- Work to complete
Please copy the records word for word, from the first line through the line with "Looking at the screenshot, I should [35, 862].", and leave the pictures out of your copy.

— BEGIN Dataset —

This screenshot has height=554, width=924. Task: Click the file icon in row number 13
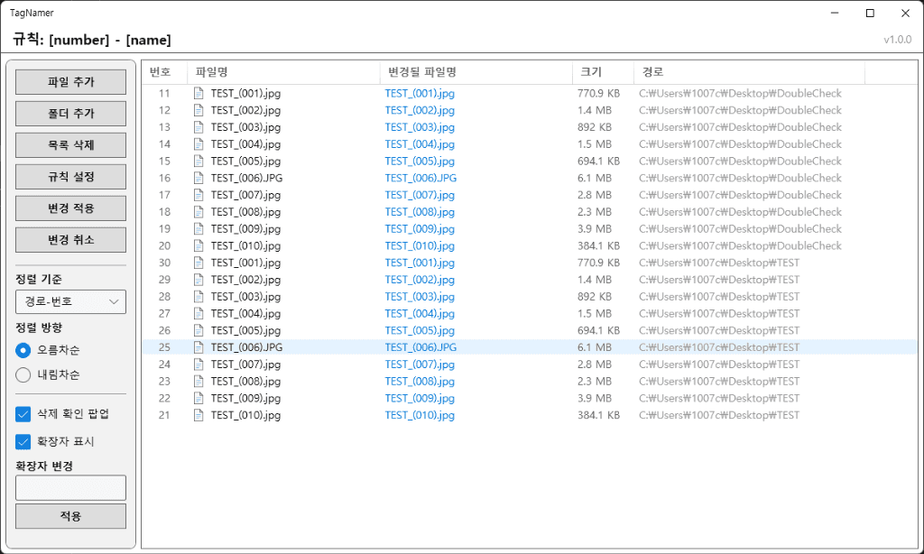199,127
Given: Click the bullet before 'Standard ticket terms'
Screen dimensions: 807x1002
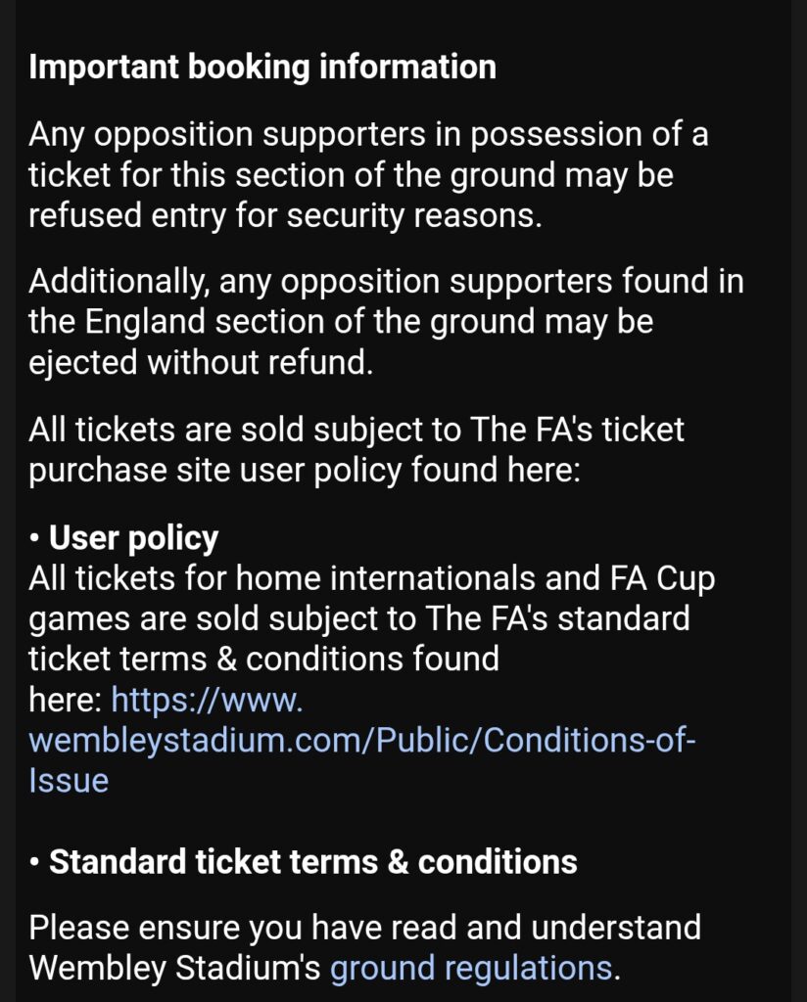Looking at the screenshot, I should [35, 862].
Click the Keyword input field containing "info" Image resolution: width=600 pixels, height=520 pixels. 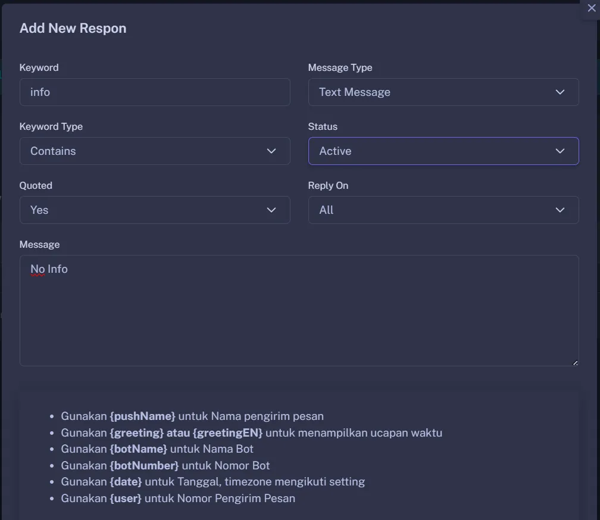click(155, 92)
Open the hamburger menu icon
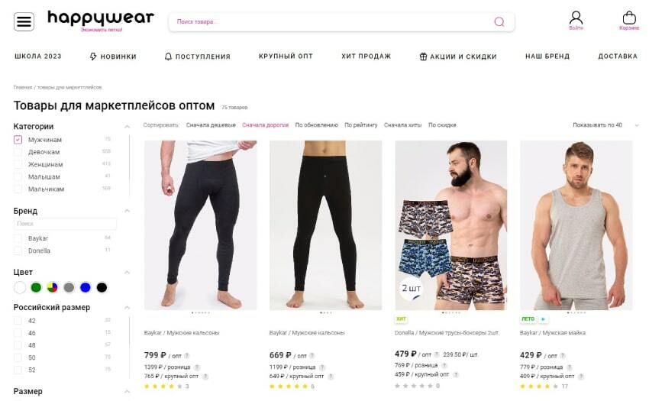 coord(24,21)
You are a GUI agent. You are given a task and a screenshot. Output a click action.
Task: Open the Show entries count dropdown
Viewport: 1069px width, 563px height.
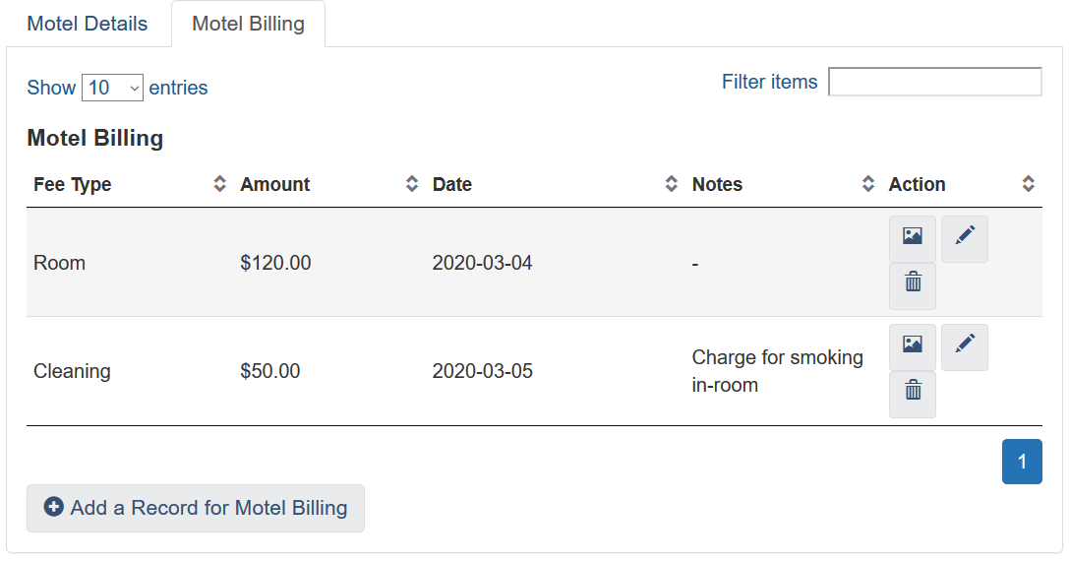[x=113, y=88]
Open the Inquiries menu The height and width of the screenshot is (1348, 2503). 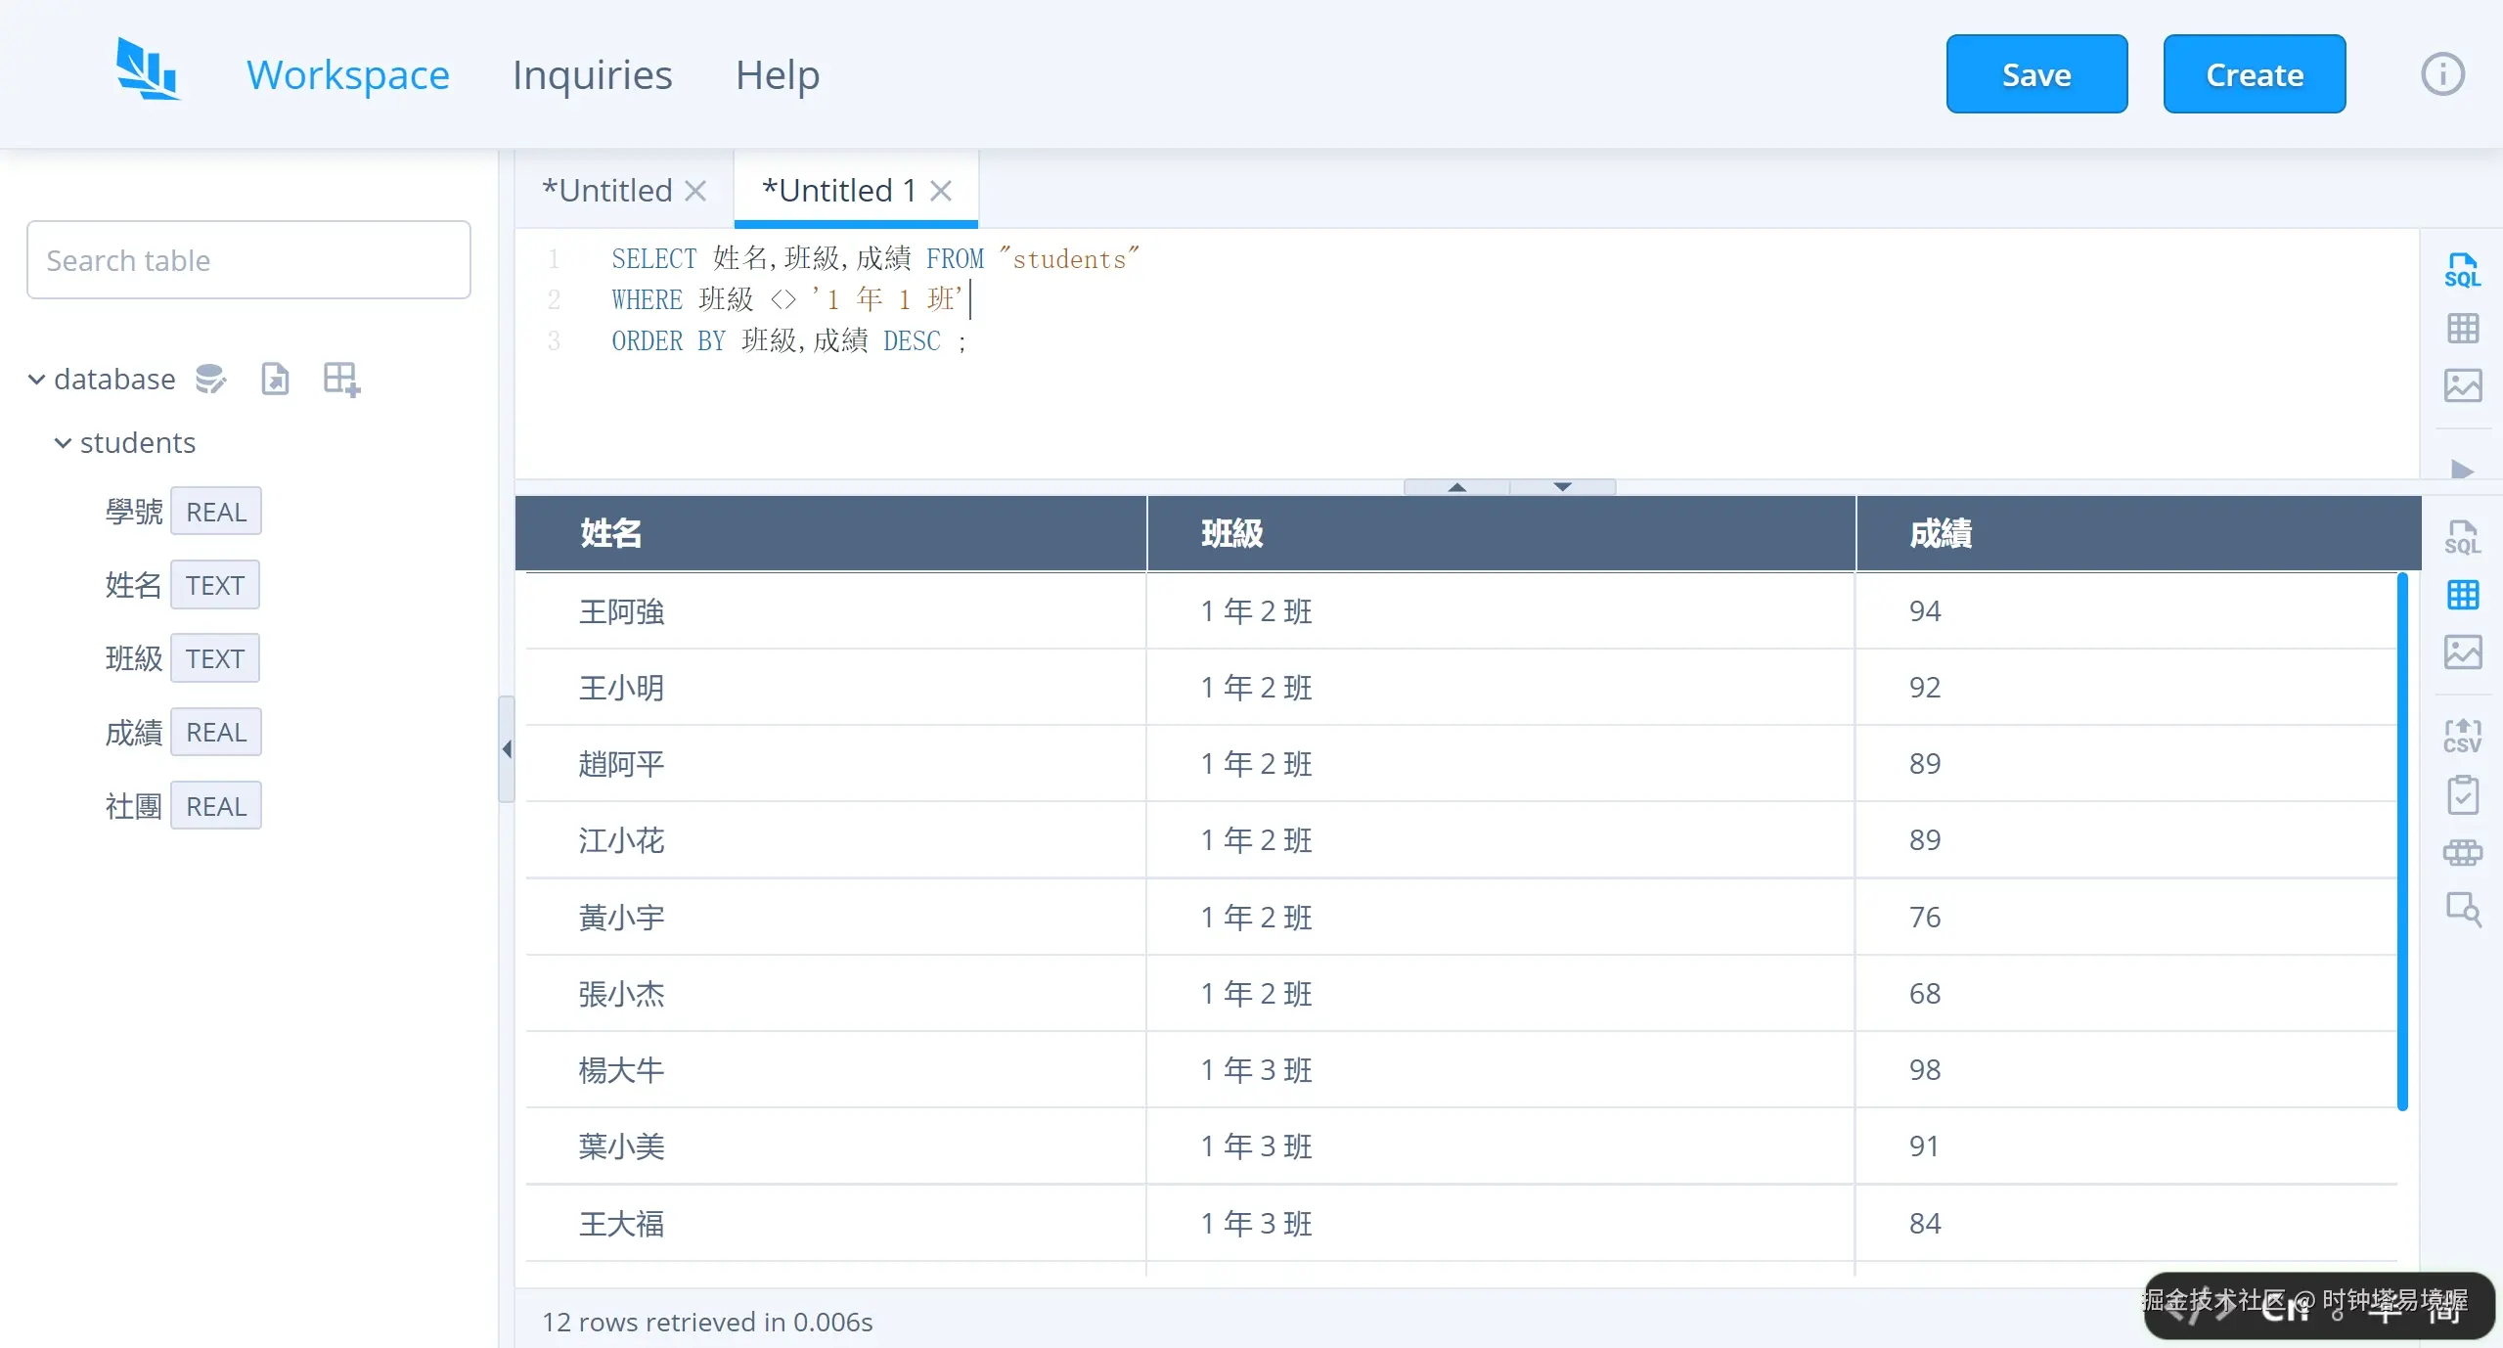pyautogui.click(x=591, y=74)
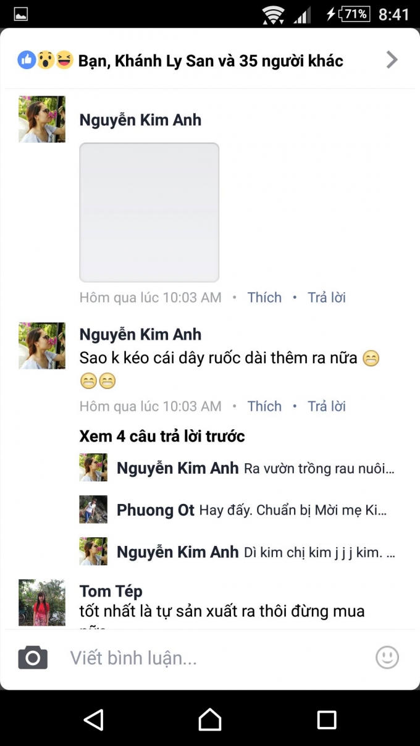Open Nguyễn Kim Anh's name link
This screenshot has width=420, height=746.
(140, 119)
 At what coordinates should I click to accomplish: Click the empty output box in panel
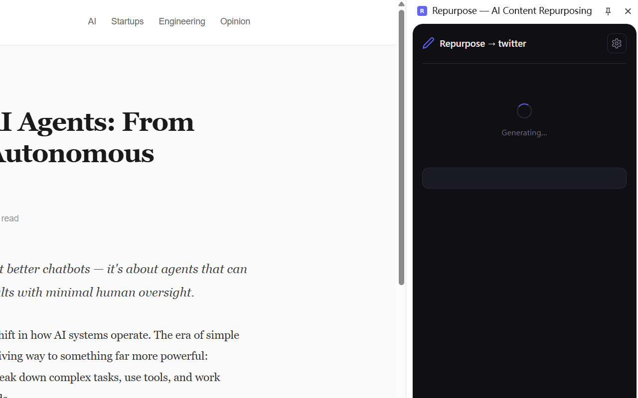click(x=524, y=178)
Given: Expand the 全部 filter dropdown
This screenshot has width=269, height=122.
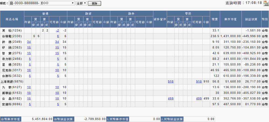Looking at the screenshot, I should 81,3.
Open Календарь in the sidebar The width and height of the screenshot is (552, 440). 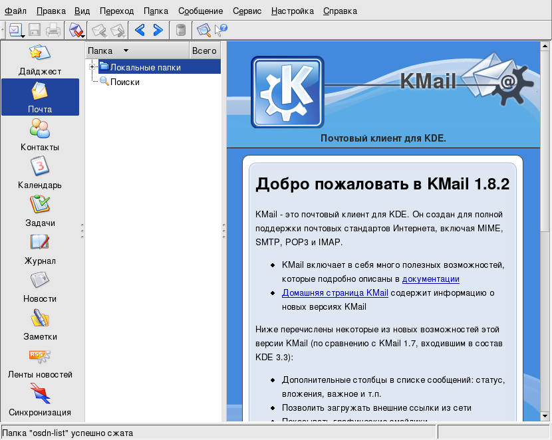[40, 172]
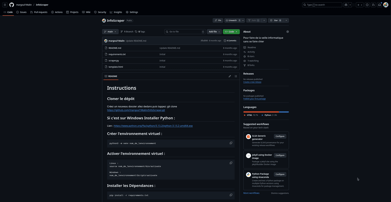Open About settings gear icon

pyautogui.click(x=287, y=32)
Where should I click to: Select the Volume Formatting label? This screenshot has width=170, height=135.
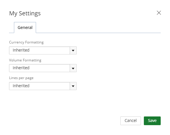(x=25, y=60)
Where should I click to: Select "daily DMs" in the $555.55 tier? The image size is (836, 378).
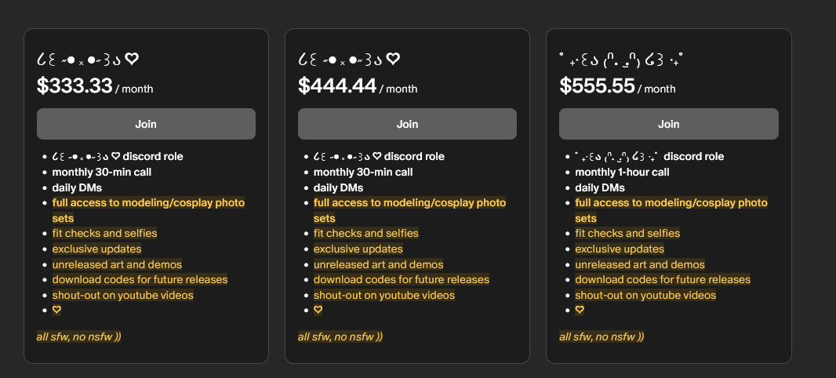tap(600, 187)
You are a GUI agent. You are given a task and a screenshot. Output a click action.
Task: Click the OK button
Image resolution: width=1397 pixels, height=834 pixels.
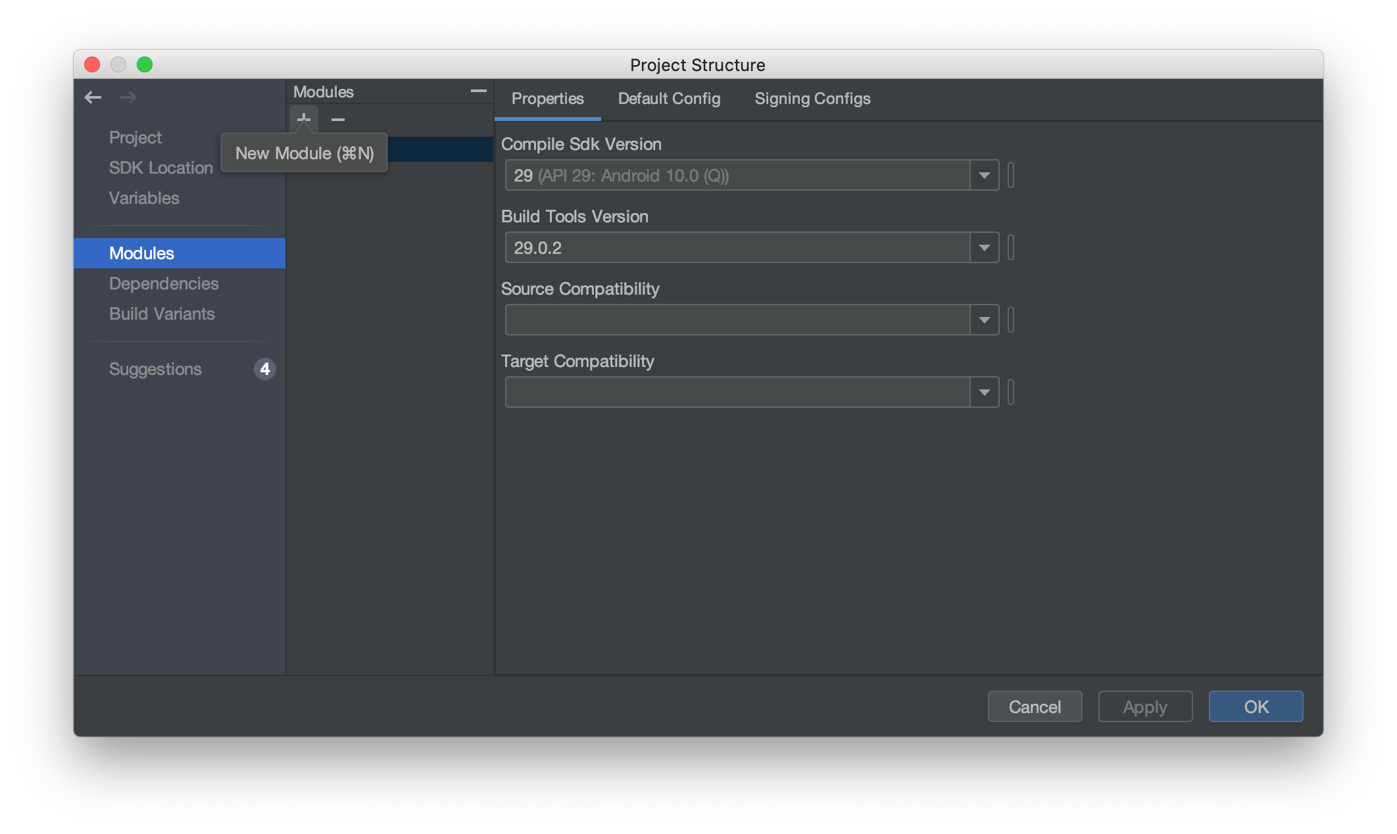(x=1256, y=706)
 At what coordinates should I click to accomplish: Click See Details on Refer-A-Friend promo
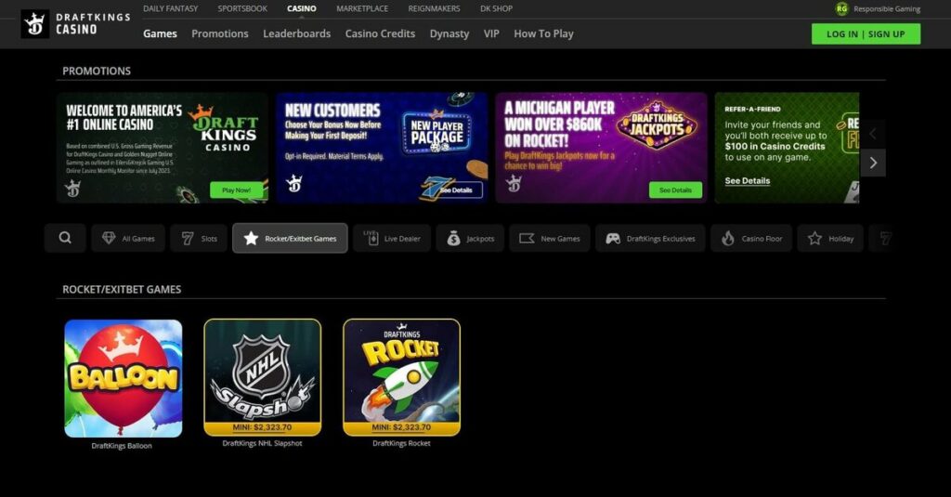(748, 181)
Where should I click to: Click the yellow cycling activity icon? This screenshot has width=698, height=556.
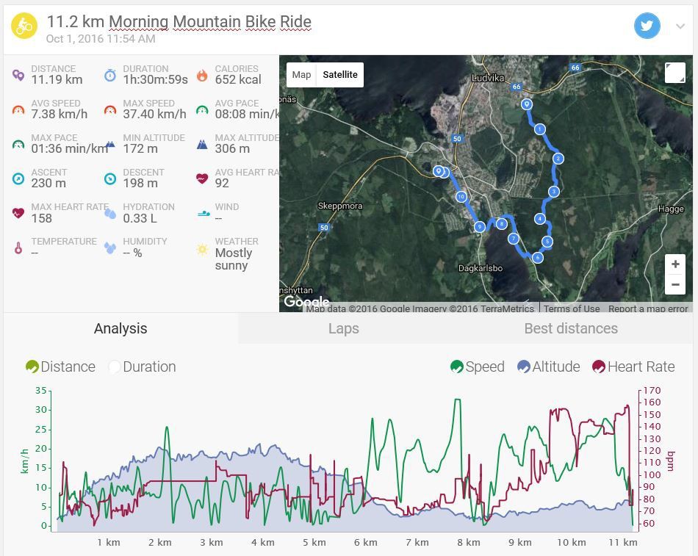pos(24,26)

— END Dataset —

- Written answer
This screenshot has height=554, width=924. Task: Click the file icon in row number 13
199,127
Given: Click the bullet before 'Standard ticket terms'
Screen dimensions: 807x1002
Looking at the screenshot, I should [35, 862].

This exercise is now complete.